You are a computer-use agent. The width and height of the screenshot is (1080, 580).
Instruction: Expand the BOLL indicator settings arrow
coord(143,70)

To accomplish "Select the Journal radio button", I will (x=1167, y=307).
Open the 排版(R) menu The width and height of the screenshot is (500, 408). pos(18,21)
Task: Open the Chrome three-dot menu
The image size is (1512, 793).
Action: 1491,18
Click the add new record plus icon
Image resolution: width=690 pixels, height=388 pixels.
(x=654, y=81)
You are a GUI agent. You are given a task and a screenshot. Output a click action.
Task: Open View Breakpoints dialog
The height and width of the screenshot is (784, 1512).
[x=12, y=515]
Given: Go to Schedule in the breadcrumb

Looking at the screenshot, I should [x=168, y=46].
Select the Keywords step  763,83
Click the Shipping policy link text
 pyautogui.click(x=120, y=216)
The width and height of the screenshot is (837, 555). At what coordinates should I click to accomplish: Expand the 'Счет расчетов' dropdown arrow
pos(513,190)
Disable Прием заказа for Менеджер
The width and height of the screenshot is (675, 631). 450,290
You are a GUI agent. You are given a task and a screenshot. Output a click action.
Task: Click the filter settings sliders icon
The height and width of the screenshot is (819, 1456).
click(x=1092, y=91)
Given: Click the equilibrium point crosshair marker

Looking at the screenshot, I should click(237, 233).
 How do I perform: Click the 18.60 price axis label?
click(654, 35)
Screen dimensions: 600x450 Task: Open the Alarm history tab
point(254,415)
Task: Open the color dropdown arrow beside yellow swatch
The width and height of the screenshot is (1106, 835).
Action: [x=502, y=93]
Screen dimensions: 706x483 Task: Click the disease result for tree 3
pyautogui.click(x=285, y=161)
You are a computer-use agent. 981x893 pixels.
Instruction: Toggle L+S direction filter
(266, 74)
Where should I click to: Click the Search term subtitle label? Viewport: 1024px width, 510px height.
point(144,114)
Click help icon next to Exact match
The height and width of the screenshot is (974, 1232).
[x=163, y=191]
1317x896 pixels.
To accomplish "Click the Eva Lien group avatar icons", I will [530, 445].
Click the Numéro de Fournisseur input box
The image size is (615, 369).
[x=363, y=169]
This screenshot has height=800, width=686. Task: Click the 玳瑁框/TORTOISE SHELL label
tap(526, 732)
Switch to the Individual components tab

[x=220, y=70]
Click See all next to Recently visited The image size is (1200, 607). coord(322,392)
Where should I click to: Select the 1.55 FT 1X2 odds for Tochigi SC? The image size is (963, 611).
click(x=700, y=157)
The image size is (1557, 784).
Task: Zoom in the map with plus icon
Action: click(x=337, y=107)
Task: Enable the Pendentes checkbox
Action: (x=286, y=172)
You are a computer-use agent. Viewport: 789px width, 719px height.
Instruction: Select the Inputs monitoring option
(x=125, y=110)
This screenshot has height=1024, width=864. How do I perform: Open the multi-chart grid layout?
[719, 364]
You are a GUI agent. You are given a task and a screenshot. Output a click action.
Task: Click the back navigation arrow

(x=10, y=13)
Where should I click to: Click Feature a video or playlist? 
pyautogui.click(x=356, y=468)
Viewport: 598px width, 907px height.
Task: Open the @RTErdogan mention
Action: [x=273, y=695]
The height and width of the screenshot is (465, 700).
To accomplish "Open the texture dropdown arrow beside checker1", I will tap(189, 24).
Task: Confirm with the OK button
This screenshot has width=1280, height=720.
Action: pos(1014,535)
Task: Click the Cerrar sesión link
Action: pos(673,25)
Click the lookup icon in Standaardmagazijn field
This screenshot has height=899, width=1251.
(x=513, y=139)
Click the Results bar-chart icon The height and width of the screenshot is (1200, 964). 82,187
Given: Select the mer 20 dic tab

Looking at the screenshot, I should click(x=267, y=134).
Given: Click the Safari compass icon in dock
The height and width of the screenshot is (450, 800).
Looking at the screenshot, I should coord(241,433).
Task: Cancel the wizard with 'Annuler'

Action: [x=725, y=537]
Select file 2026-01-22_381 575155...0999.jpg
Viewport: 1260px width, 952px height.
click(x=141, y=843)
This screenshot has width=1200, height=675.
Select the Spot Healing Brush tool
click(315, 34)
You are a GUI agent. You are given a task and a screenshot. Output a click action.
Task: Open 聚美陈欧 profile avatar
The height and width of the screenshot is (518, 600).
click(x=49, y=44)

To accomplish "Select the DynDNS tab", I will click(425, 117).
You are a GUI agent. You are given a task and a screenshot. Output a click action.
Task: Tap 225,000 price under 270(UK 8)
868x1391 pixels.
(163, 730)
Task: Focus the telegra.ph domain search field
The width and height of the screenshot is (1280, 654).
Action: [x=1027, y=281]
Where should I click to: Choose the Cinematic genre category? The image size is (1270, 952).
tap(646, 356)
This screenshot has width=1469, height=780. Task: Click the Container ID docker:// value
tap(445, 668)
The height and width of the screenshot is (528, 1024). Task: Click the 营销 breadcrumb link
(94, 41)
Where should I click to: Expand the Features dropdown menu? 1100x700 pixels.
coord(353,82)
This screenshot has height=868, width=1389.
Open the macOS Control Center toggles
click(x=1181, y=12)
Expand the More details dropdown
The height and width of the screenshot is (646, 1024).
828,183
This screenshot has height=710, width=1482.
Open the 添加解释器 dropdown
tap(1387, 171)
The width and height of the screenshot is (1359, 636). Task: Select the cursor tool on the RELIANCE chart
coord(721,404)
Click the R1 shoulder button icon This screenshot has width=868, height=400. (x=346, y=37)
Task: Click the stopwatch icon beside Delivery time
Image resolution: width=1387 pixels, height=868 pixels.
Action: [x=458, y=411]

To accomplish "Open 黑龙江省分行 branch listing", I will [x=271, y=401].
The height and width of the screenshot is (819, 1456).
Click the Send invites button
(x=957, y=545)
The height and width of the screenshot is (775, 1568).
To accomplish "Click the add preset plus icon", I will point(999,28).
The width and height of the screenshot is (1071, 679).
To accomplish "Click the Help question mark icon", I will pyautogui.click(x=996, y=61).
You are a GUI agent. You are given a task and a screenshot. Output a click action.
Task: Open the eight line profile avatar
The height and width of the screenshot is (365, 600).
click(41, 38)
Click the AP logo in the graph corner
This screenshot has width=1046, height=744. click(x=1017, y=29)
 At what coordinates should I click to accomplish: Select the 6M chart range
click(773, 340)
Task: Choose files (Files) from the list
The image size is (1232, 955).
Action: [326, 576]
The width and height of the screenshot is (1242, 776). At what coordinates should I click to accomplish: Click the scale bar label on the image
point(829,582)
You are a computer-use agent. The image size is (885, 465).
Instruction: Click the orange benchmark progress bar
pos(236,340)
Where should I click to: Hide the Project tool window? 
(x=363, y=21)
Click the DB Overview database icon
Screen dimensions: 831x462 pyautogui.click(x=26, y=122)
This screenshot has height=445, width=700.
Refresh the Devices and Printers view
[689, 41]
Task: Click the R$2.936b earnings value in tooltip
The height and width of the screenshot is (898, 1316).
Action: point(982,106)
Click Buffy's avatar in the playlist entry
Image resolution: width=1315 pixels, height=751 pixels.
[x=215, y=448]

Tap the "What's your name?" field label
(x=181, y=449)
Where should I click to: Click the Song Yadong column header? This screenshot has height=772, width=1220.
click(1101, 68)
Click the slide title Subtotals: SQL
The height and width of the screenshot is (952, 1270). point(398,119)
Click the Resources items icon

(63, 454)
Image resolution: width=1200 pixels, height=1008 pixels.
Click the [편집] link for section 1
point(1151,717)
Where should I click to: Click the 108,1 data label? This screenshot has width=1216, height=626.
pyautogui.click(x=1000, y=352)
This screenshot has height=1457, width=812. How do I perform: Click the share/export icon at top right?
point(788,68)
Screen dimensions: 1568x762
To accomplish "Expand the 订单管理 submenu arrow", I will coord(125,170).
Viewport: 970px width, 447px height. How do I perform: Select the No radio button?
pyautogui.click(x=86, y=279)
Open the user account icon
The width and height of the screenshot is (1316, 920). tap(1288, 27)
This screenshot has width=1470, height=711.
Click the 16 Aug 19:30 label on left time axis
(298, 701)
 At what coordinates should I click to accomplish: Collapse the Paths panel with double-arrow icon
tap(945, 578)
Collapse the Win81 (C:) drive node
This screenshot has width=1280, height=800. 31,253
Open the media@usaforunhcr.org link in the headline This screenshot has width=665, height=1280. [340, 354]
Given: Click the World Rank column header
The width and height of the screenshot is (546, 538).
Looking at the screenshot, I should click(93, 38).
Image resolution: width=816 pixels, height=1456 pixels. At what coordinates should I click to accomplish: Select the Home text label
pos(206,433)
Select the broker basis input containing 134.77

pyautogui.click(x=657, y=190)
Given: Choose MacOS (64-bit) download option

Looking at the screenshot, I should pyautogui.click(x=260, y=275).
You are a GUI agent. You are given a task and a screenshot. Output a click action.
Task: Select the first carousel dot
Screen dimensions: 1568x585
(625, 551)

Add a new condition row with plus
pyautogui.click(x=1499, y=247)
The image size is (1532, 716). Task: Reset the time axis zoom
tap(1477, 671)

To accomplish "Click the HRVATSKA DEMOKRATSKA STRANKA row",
==================================================
Transcribe, word for word, the data above from its first line through the line with "Select the Keywords", and include nothing else.

You are a computer-use agent. The width and height of the screenshot is (1080, 580).
Instruction: Expand the BOLL indicator settings arrow
coord(143,70)

To accomplish "Select the Journal radio button", I will (x=1167, y=307).
Open the 排版(R) menu The width and height of the screenshot is (500, 408). pos(18,21)
Task: Open the Chrome three-dot menu
The image size is (1512, 793).
Action: 1491,18
Click the add new record plus icon
Image resolution: width=690 pixels, height=388 pixels.
(x=654, y=81)
You are a GUI agent. You are given a task and a screenshot. Output a click action.
Task: Open View Breakpoints dialog
The height and width of the screenshot is (784, 1512).
[x=12, y=515]
Given: Go to Schedule in the breadcrumb

Looking at the screenshot, I should [x=168, y=46].
Select the Keywords step  763,83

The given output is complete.